The main varieties of beans that grow easily in Alabama include bush snap beans (contender, derby and green crop); lima beans (baby ford-hook, ford-hook 242 and Henderson) and pole lima beans (Carolina sieva, Florida speckled and king of the garden). Additionally, pole snap beans (Dade, Kentucky wonder and Kentucky blue) also grow easily in Alabama. The ideal dates for planting all four varieties fall between April 10 and mid-May. The maturity dates for the two lima bean varieties range between 65 and 85 days while the two snap bean varieties will take between 50 and 75 days to mature. In the fall, beans planted during late July or first week in August will deliver good results.
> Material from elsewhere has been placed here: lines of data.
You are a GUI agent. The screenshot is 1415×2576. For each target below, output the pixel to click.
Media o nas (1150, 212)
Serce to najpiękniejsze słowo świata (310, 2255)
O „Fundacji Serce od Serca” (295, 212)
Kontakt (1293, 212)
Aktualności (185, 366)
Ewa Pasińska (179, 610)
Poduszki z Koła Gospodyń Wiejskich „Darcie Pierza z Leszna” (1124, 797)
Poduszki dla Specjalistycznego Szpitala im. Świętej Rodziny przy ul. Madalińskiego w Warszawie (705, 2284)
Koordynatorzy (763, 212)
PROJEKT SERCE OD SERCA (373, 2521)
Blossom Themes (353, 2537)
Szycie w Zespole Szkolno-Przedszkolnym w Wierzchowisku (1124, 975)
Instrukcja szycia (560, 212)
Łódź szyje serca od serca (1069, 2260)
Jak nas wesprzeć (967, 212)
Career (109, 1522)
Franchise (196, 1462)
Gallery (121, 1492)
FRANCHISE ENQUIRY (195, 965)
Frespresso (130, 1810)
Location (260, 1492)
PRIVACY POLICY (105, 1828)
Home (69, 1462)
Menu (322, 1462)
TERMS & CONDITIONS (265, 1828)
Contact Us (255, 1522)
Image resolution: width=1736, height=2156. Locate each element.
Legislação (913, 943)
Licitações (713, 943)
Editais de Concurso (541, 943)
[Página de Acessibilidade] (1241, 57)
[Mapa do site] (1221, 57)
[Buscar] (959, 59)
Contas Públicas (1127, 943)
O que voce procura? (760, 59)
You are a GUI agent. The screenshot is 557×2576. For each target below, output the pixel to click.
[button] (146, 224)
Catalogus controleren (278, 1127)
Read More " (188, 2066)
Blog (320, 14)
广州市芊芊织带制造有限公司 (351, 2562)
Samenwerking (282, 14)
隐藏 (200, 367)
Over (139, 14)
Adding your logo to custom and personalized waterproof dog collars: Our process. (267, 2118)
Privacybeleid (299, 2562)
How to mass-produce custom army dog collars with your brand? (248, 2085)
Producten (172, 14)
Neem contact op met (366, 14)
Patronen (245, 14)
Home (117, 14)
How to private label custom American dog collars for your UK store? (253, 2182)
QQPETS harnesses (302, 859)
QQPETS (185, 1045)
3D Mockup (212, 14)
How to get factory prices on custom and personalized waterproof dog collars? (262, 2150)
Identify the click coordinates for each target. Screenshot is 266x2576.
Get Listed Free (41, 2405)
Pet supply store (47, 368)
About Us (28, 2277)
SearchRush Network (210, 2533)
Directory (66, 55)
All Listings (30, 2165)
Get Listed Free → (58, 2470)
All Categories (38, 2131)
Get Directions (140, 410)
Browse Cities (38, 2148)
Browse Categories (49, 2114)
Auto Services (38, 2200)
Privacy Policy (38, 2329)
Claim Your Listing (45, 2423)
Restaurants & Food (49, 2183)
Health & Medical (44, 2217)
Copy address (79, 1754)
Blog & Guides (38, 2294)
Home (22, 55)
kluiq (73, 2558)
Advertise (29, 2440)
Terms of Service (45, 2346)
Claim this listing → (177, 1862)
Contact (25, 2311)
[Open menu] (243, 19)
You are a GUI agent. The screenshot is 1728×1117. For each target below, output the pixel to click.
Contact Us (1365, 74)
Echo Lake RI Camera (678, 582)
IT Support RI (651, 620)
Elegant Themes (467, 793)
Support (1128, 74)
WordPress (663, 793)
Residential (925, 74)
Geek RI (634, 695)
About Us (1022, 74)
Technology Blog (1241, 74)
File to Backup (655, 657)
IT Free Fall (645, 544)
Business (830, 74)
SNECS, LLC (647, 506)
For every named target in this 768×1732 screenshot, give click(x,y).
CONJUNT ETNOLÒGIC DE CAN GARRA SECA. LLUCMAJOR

Two varieties of potatoes grow easily in Alabama, among them Irish potatoes (red la soda, red Pontiac and Sebago) and sweet potatoes (Beauregard, Georgia red and red jewel). February and the first fortnight of August are the best time to plant all varieties of Irish potatoes, while maturity dates range between 70 and 90 days. Planting during mid-April and mid-June will prove effective for a good harvest of sweet potatoes and it will take about 90 to 120 days for the plants to reach maturity.
Peas are vegetables that grow easily in Alabama. These include two varieties such as garden peas (green arrow, little marvel and snappy) and southern peas (freeze green, pinkeye purple and Mississippi silver). The garden pea varieties must be planted during February and will take 60 to 70 days for maturity. The southern pea varieties can be planted twice a year, in April and July and will need a period of 60 to 70 days to harvest.
Three varieties of radish grow easily in Alabama, among them - cherry belle, scarlet globe and white icicle. For a fall harvest, planting dates range between Sept. 1 and mid-October, while planting dates between Feb. 1 and April 1 will yield a good harvest during spring. All three radish varieties will take 25 to 30 days to mature from planting dates.
Several varieties of tomatoes grow easily in Alabama. Some popular varieties include Atkinson, big beef and husky gold. Other tomato varieties include April celebrity, better boy and Monte Carlo, including small fry and sweet Chelsea. Planting during April will prove effective for a spring harvest and July for a harvest during fall. All these tomato varieties will take 70 to 90 days until maturity.
Other Alabama vegetables such as peppers, cabbage and onions can be planted indoors and then transplanted later outdoors, just as celery, Brussels sprouts and broccoli can. However, some Alabama vegetables, specifically root crops such as beets, carrots and turnips do not need transplanting as they grow well when planted directly outdoors.